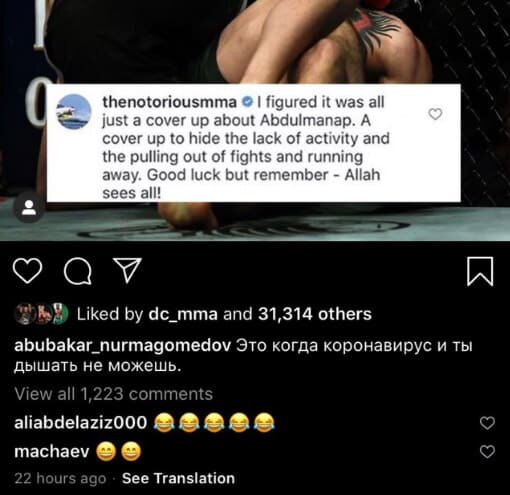
Task: Like the machaev comment
Action: 487,452
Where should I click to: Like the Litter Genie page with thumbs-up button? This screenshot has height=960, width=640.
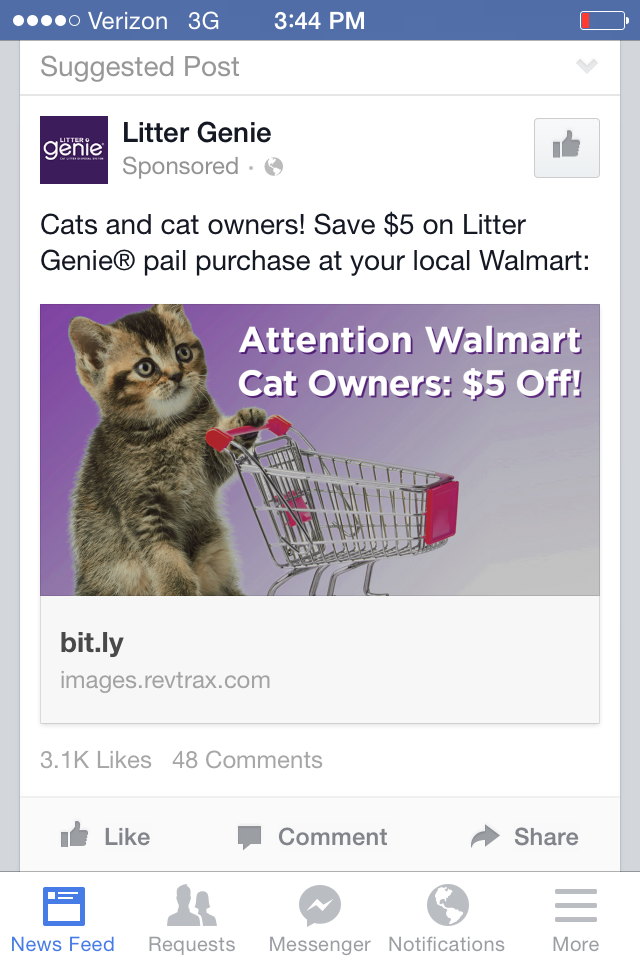click(x=567, y=148)
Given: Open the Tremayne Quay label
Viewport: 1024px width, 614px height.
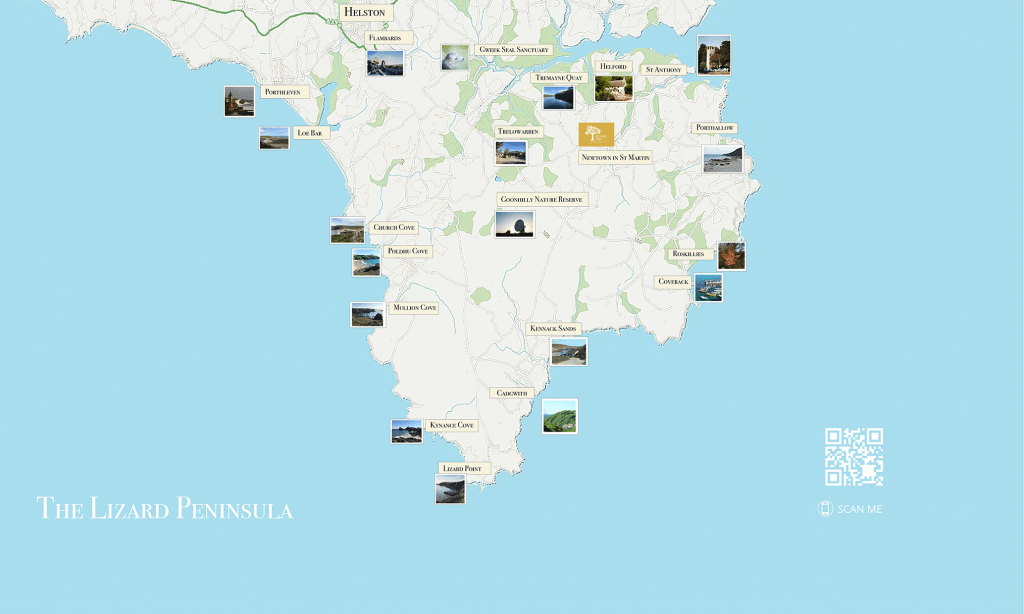Looking at the screenshot, I should (x=558, y=77).
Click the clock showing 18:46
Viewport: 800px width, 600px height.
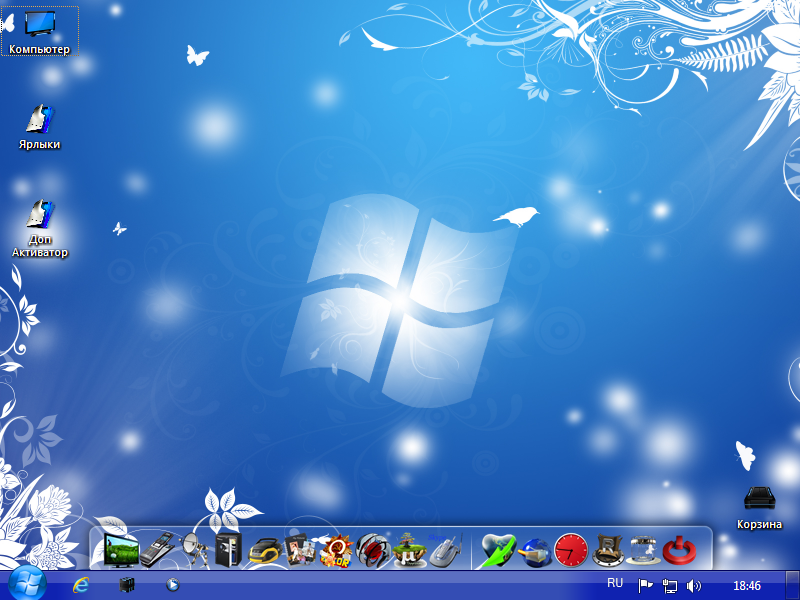tap(748, 587)
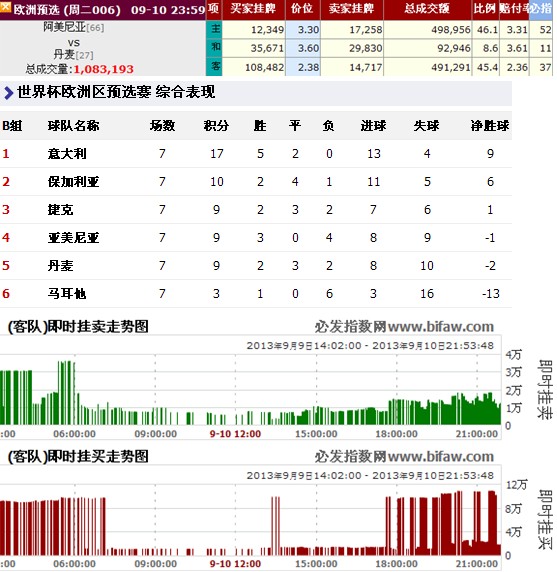The width and height of the screenshot is (557, 572).
Task: Click the 必指 column header
Action: (541, 9)
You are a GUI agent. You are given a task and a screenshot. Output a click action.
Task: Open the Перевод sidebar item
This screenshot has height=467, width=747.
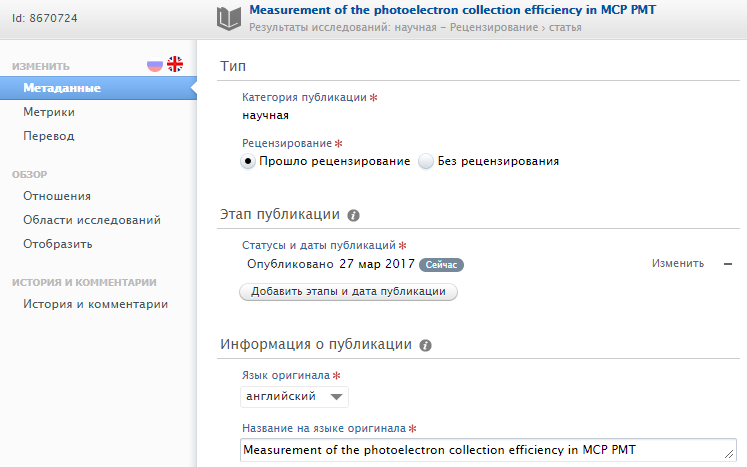[49, 136]
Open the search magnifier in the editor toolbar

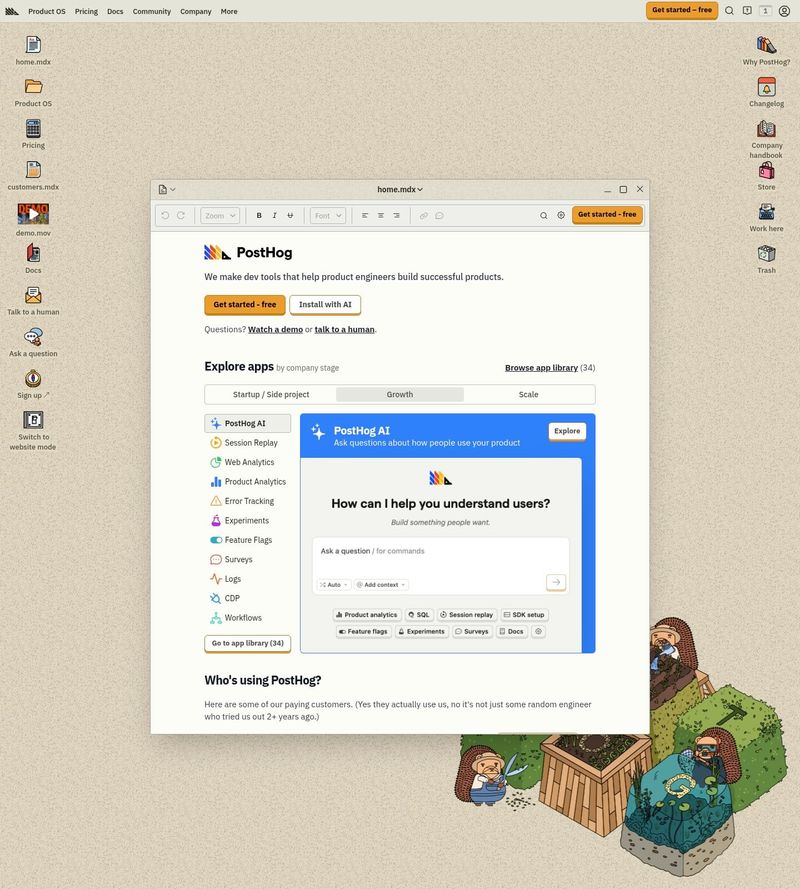point(543,215)
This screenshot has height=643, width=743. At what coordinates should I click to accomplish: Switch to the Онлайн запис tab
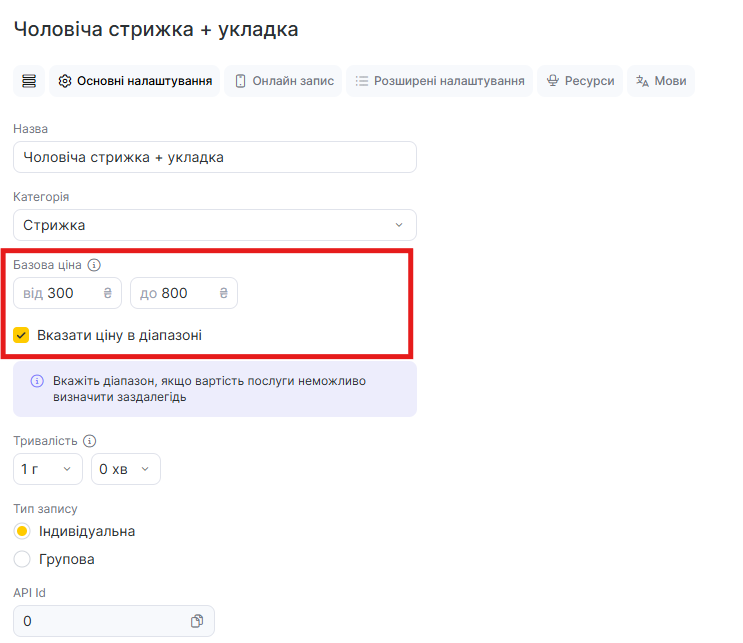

* **TASK TO CARRY OUT**
Lay out every line of the data above as a Markdown table with the columns "Row" and "Data line," numbering the rows and leaving out blank lines. Omit the pictures.

* **ANSWER TO THE PROBLEM**
| Row | Data line |
|---|---|
| 1 | Task: Like the machaev comment |
| 2 | Action: 487,452 |
| 3 | Where should I click to: Like the Litter Genie page with thumbs-up button? This screenshot has height=960, width=640. |
| 4 | click(x=567, y=148) |
| 5 | Given: Open the Tremayne Quay label |
| 6 | Viewport: 1024px width, 614px height. |
| 7 | Looking at the screenshot, I should (x=558, y=77). |
| 8 | Click the clock showing 18:46 |
| 9 | Viewport: 800px width, 600px height. |
| 10 | tap(748, 587) |
| 11 | The width and height of the screenshot is (557, 572). |
| 12 | Task: Click the 必指 column header |
| 13 | Action: (541, 9) |
| 14 | You are a GUI agent. You are given a task and a screenshot. Output a click action. |
| 15 | Task: Open the Перевод sidebar item |
| 16 | This screenshot has height=467, width=747. |
| 17 | [49, 136] |
| 18 | Open the search magnifier in the editor toolbar |
| 19 | point(543,215) |
| 20 | This screenshot has height=643, width=743. At what coordinates should I click to accomplish: Switch to the Онлайн запис tab |